A US vaccine firm has opened the first mRNA manufacturing plant in the UK, against a backdrop of increasing anti-jab rhetoric back home.

The new facility outside Oxford is part of a £1bn investment in the UK by Moderna, which specialises in mRNA.

The novel vaccine technology delivered some of the most effective and fastest-to-develop jabs during the COVID pandemic.

Several pharma companies, including Germany’s leading mRNA pioneer BioNTech, are now racing to develop new therapies.

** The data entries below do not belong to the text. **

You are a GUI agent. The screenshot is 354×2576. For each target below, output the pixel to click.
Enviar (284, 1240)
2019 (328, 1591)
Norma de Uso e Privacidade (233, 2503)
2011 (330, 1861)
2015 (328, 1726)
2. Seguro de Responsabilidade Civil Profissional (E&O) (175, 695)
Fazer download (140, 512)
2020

Moderna says the plant will produce up to 100 million doses of its existing vaccine products each year. It has also been designed to scale-up production to 250 million doses a year in the event of a new disease outbreak.

“God-forbid, if there is another pandemic, we can switch the facility any day,” said Moderna CEO Stephane Bancel.

The UK investment deal was agreed by the previous government, but the plant’s opening is welcome relief for the current one.

In recent weeks, four major pharmaceutical companies have halted planned investments in the UK following disputes over drug pricing and profitability in the UK.

‘A great statement’

It also promises to restore domestic vaccine manufacturing capability in the UK, the lack of which was exposed when dangerous supply interruptions threatened the early COVID response.

“It’s a really fast way of getting new vaccines discovered,” said Lord Patrick Vallance, former chief scientist and now science minister.

“It’s also a great statement of confidence in the UK that [Moderna has] chosen to base themselves here.”

The Trump effect

The mRNA molecule is the same used by our cells to order the production of new proteins, and allows vaccines to be produced using just the genetic code of a virus or other biological target.

Moderna’s investment decision pre-dated Donald Trump’s return to the White House, but the Moderna CEO said its operation in the UK – a country that “still believes in vaccination” – may pay dividends if anti-vaccine rhetoric translates into a lack of demand for its products in the US.

“If there is less appetite by governments around the world, including in the US, to use vaccines, we might invest less in vaccines,” said Mr Bancel.

“We have to invest where there’s a demand for our products.”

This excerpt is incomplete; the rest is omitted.